Alice, Sofia e Monica são interfaces de um sistema maior,
chamado de Laboratório de Informações de Controle (Labcontas). Ele funciona
como o “cérebro” das robôs e é de onde elas tiram as informações em que baseiam
suas sugestões e pitacos. Ele reúne 77 bases de dados, como:

– Registro
de contas governamentais;

– Lista
de políticas públicas;

– Composição
societária de empresas;

– Contratações
que possuem recursos públicos;

– Servidores
públicos processados por instâncias de controle.

No Labconta, essas informações estão colocadas em um local único e de
forma integrada. Isso nos permite ver em perspectiva o impacto de uma coisa
sobre a outra, como esxplicou Silva. Além disso, o sistema possui tecnologias
que permitem o cruzamento da informação de uma base com os dados de outra.
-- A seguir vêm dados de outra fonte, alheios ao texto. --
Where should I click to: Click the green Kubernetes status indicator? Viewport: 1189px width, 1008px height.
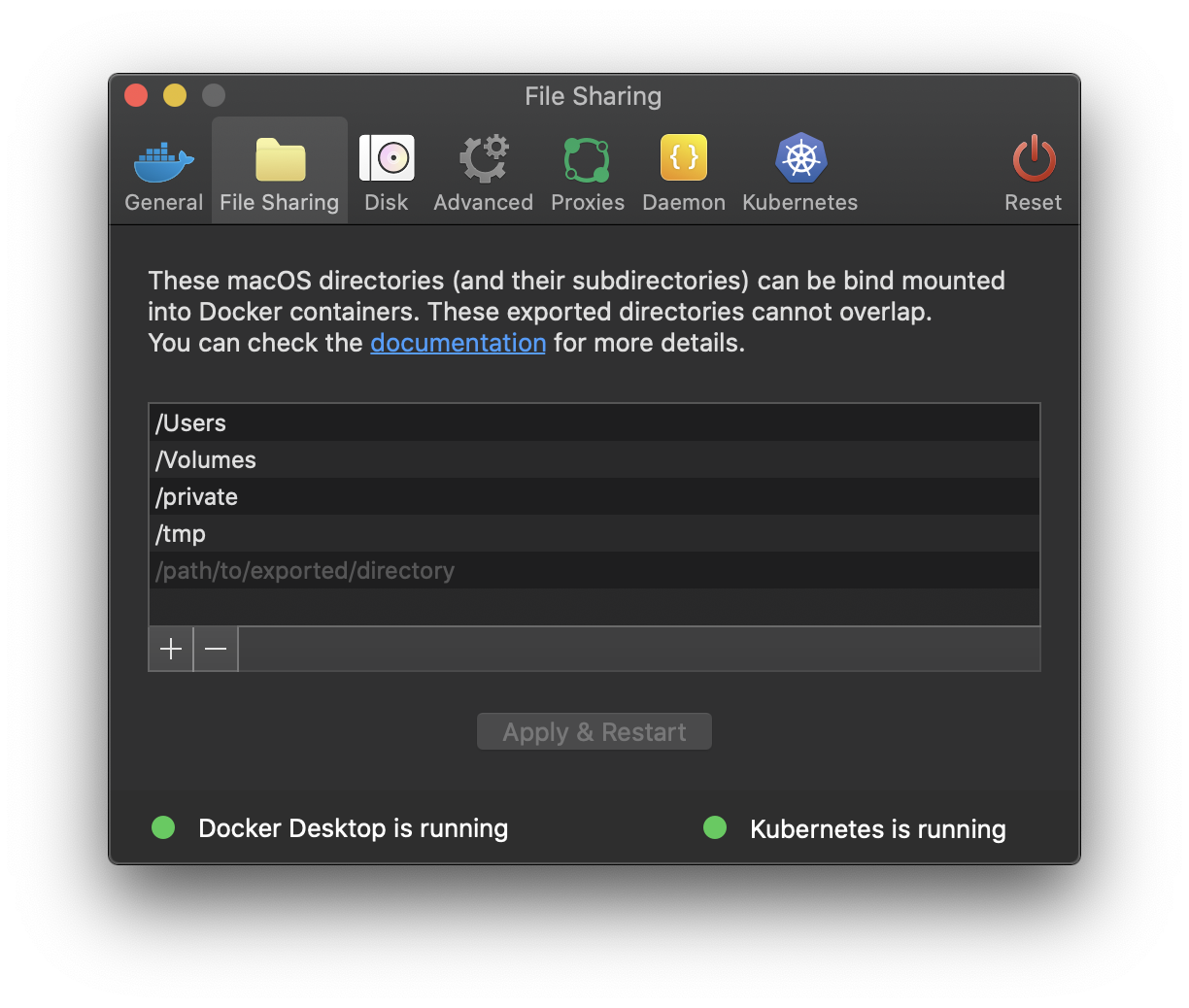[x=715, y=827]
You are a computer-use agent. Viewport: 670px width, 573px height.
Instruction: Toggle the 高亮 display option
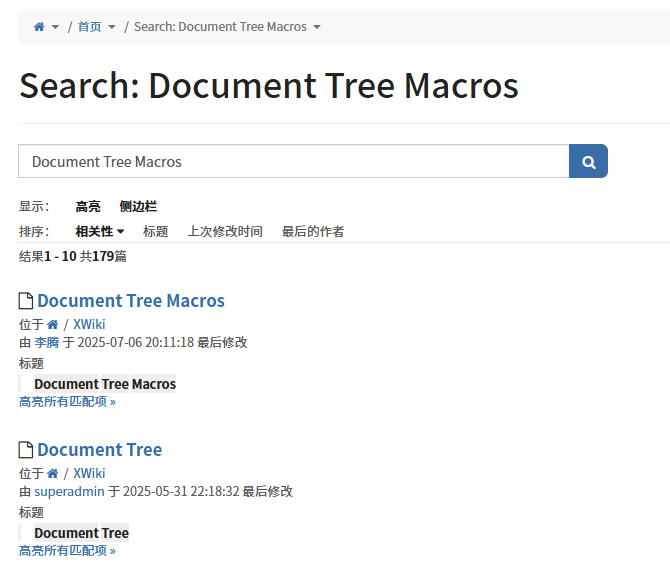point(88,207)
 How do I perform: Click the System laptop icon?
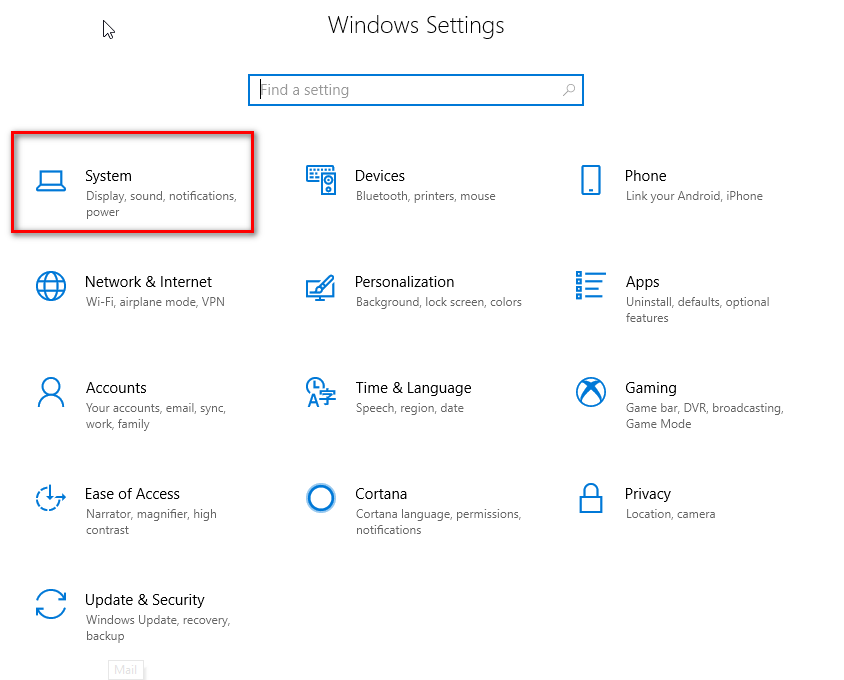click(x=50, y=181)
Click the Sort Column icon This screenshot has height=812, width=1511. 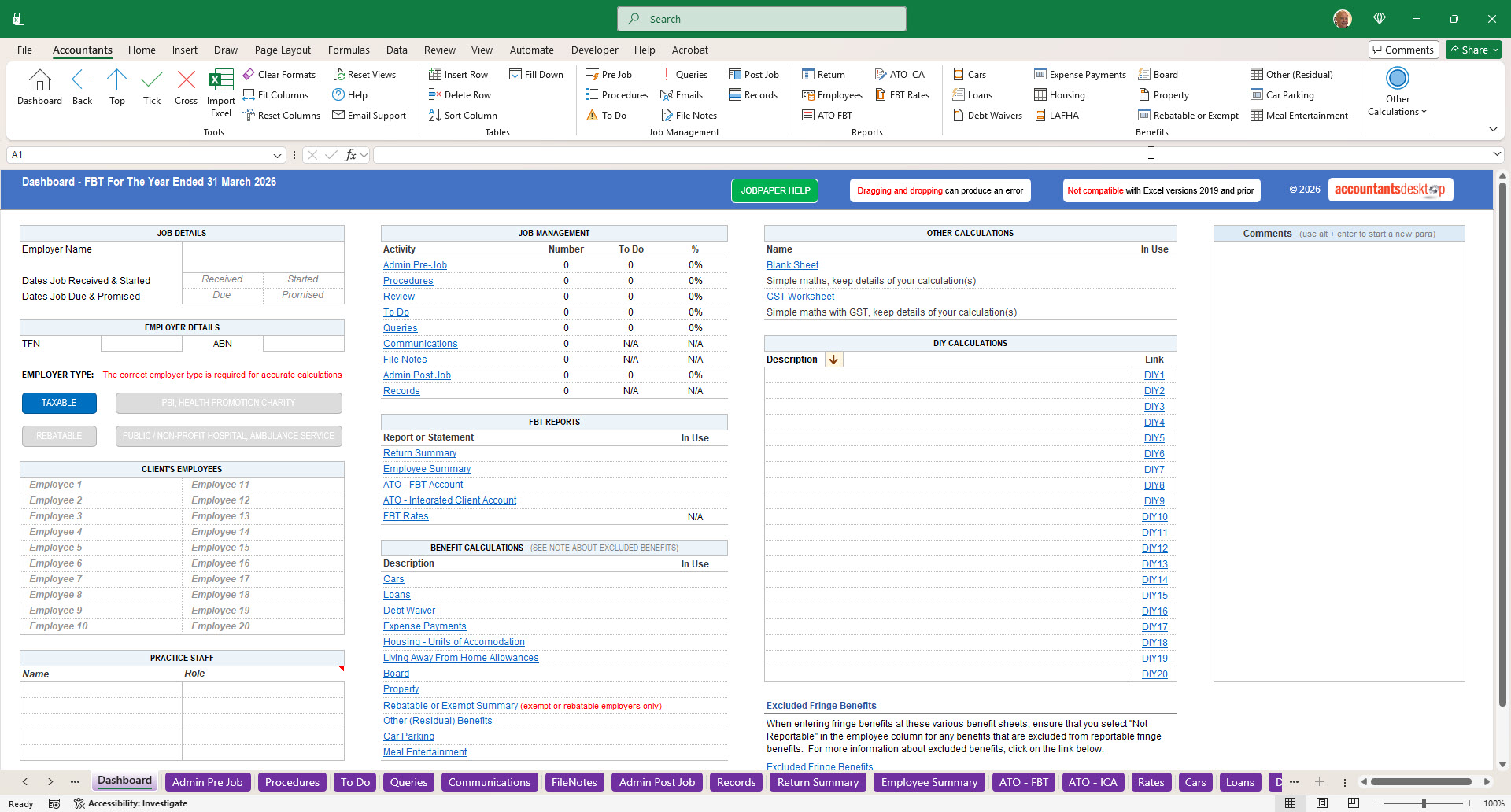pos(434,116)
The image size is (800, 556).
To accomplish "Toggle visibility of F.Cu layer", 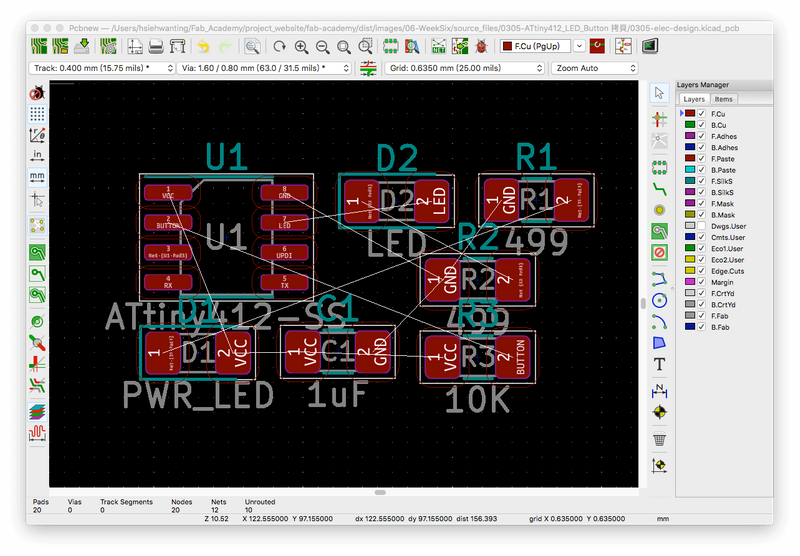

É ao Labconta que os promotores mais recorrem. Extraíram de lá, por
exemplo, informações usadas para identificar no ano passado 320 pessoas que
recebiam benefícios indevidos do Instituto de Previdência do Município de João
Pessoa (IMP/JP).

A partir de uma denúncia, o MP-PB garimpou no sistema dados a partir das
matrículas de todos os 5 mil servidores do órgão. Descobriu que alguns deles
não tinham vínculo com o IPM, mas recebiam contribuições previdenciárias mesmo
assim.

Dentro do TCU, o uso do
Labconta é considerado uma revolução. Na área que investiga benefícios
previdenciários e trabalhistas, por exemplo, conseguir dados como o de
aposentadorias era uma maratona que demorava alguns dias. Até quatro meses já
foram consumidos nesse tipo de análise. “O que mudou foi a tempestividade.
Antes, a gente fazia um trabalho desses a cada dois anos. Agora, a gente recebe
as bases atualizadas mês a mês”, diz Rodrigo Hildebrand, auditor federal
do TCU.

A quantidade de dados também
aumentou. Até a implantação do Labcontas, há quatro anos, o TCU analisava com
mais frequência três tipos de benefícios previdenciários: pensão por morte,
benefícios rurais e aposentadoria por idade. O sistema permitiu a análise de
todos os 96 benefícios.

Com isso, diz Hildebrand, conseguem detectar mais
facilmente pagamentos irregulares de seguro-defeso (uma espécie de
seguro-desemprego para pescadores artesanais) e de Bolsa Família. “Na
administração pública, toda informação que é trabalhada está em base de dados.
Se o auditor não tiver acesso a essa informação para que ele possa trabalhar, o
trabalho de auditoria é completamente inviabilizado”, diz o secretário
Marcelo Rodrigo Braz. 

Futuro

Silva diz que nenhuma das plataformas estão concluídas e melhorias
ainda estão nos planos. A Alice, por exemplo, ainda deve ganhar habilidade para
observar outros detalhes. Os técnicos chamam isso de “regras”. Hoje a Alice não
olha dispensa de licitação, mas isso já está no radar.

Outras melhorias são tornar os apontamentos do robô mais precisos, incluir mais bases de dados e levar todas as aplicações a outros órgãos públicos.